「なあなあ、テッドの夢って何だ?」
「は?」
空は茜色に染まり、そろそろ帰り支度を始める時刻だった。グレッグミンスターの街角は夕飯の買い物客で賑わい、たくさんの声が聞こえてくる。今日も一日テッドと遊びまわって気分は上々。ふと思い浮かんだことを口にすると、テッドはやれやれと息を吐いた。
「相変わらずお前は話題が飛ぶよなあ」
「いいじゃねえか別に。で、何?」
「……さあねえ」
「何だよ隠すなよ! たまには夢を語り合おうぜ親友!」
肩をばしんと叩いたら、テッドは困ったようにこちらを見た。
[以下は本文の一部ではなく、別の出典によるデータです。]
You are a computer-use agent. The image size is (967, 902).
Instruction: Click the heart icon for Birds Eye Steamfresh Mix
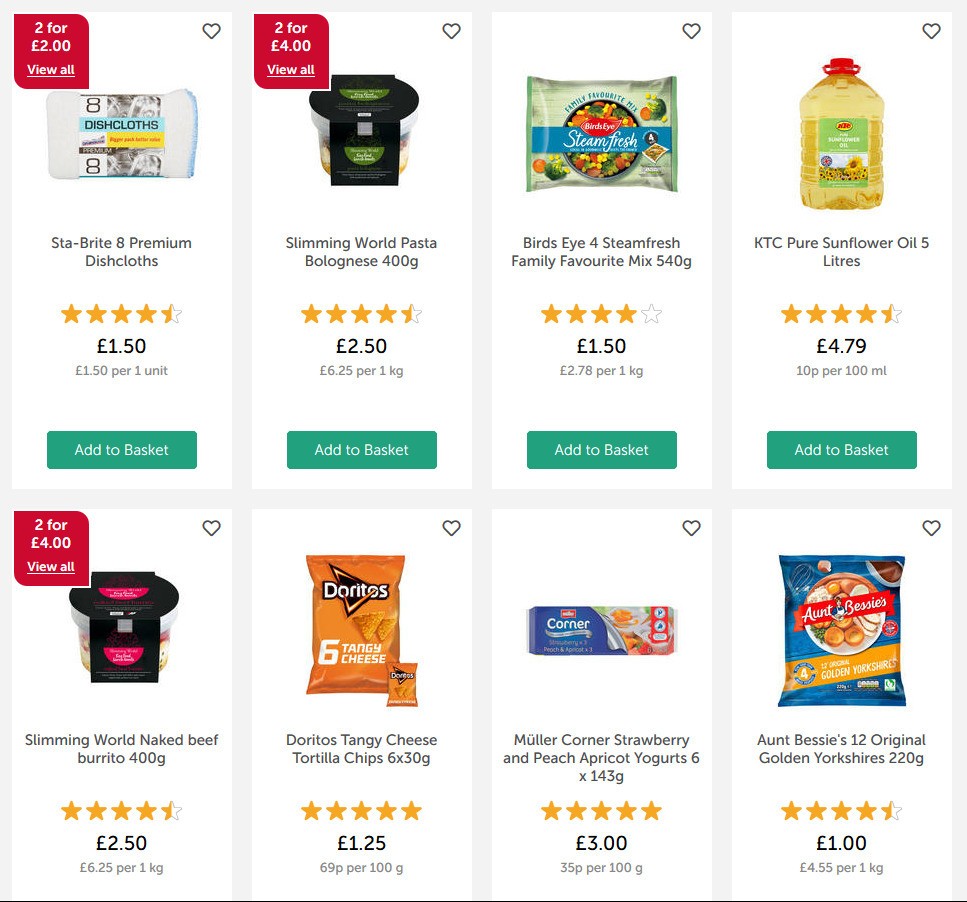tap(691, 31)
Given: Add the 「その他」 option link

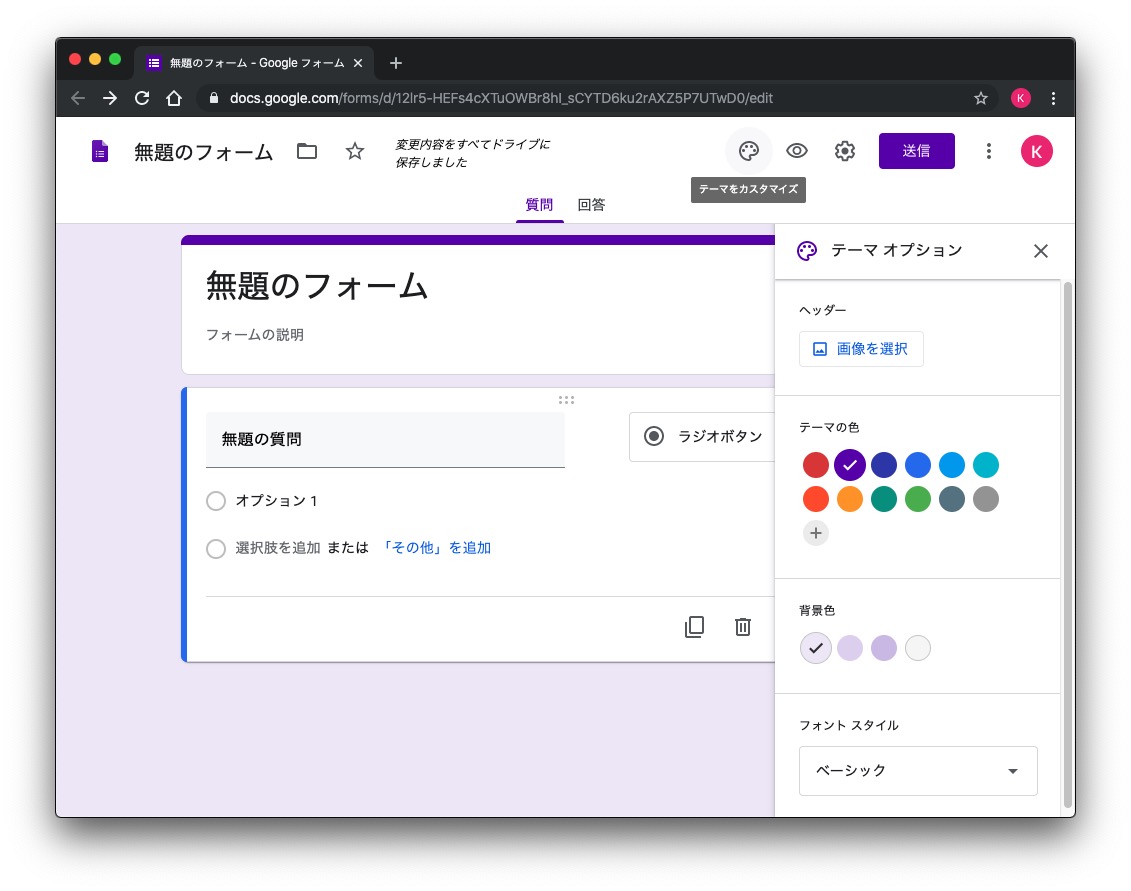Looking at the screenshot, I should click(x=437, y=548).
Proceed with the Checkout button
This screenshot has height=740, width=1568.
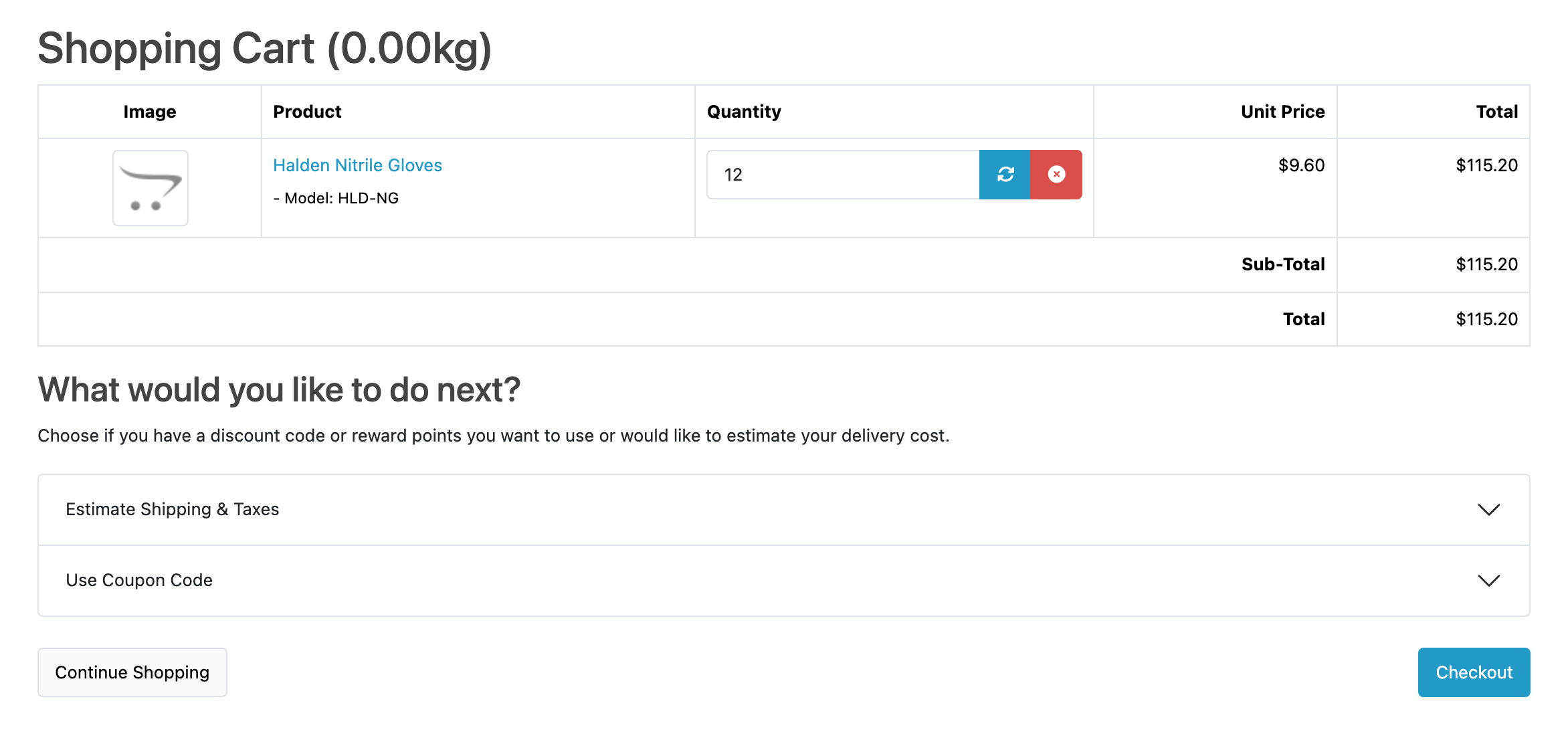(x=1474, y=672)
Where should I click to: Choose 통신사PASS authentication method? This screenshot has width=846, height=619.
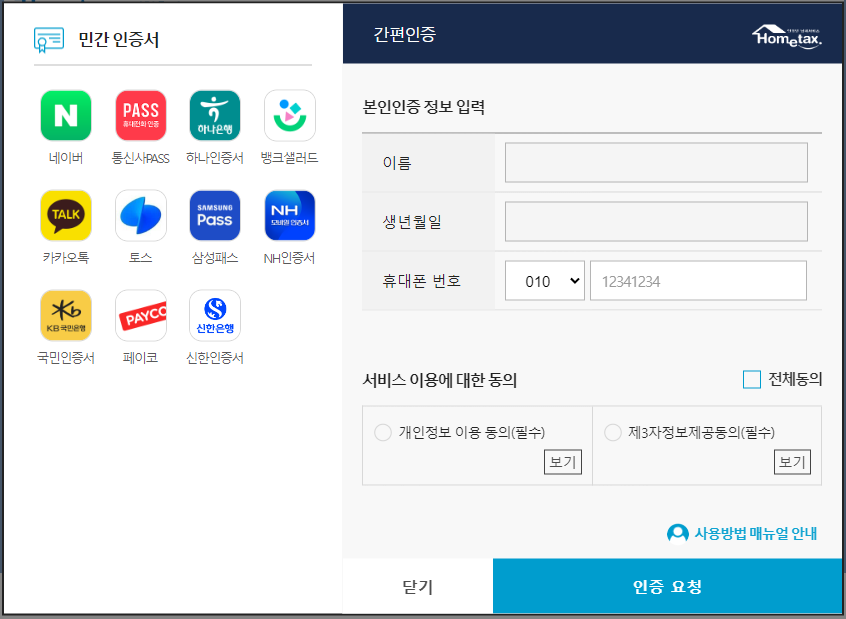coord(141,115)
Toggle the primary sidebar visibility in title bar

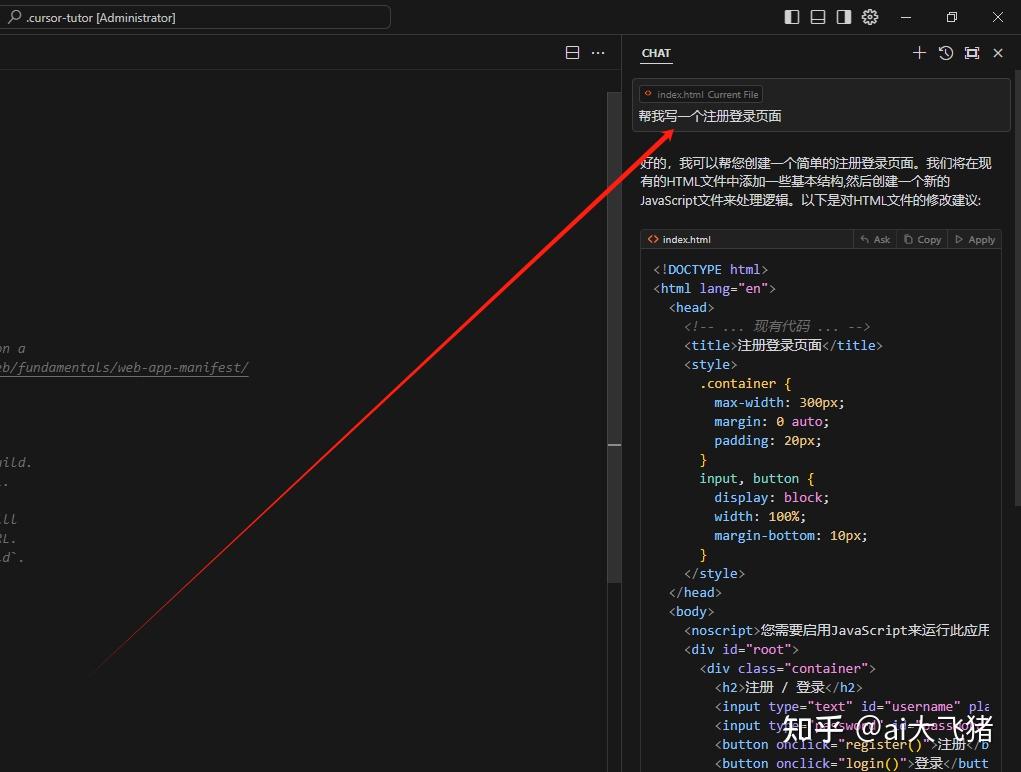pos(790,16)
それから真っ赤な空に視線を移し、飛び去っていく鳥の姿を目で追う。その目が、ふと。一瞬だけ、ほんの一瞬だけ、遠くなったような気が、した。
「そうさねえ、“大人になること”かな?」
「……は? あれだぞ、夜に見る夢の話なんかしてねえぞ?」
「はは、分かってるって」
「意味が分かんねえ。それが夢?」
「ああ」
夢というのは大人になったらどうしたいとかどうなりたいとか、そういうものだと思うのだが、一体どういう意味だろう。リュウは首を傾げたが、さっきテッドが見せた瞳に、なんとなく聞いてはいけないような気がして何も言わなかった。
「んで、お前は?」
けれどテッドがこちらを見て笑ったので、リュウもそれに笑顔を返した。いつもと同じ明るい笑顔。きっとさっきのは気のせいだったのだろう。特に何も思いつかなかっただけかもしれない。
「俺? 俺はな――!」
――ごめん。もしあの時、ソウルイーターのことを知っていたら、こんなこと絶対に聞かなかったのに。
後悔しても、もう遅いのだけれど。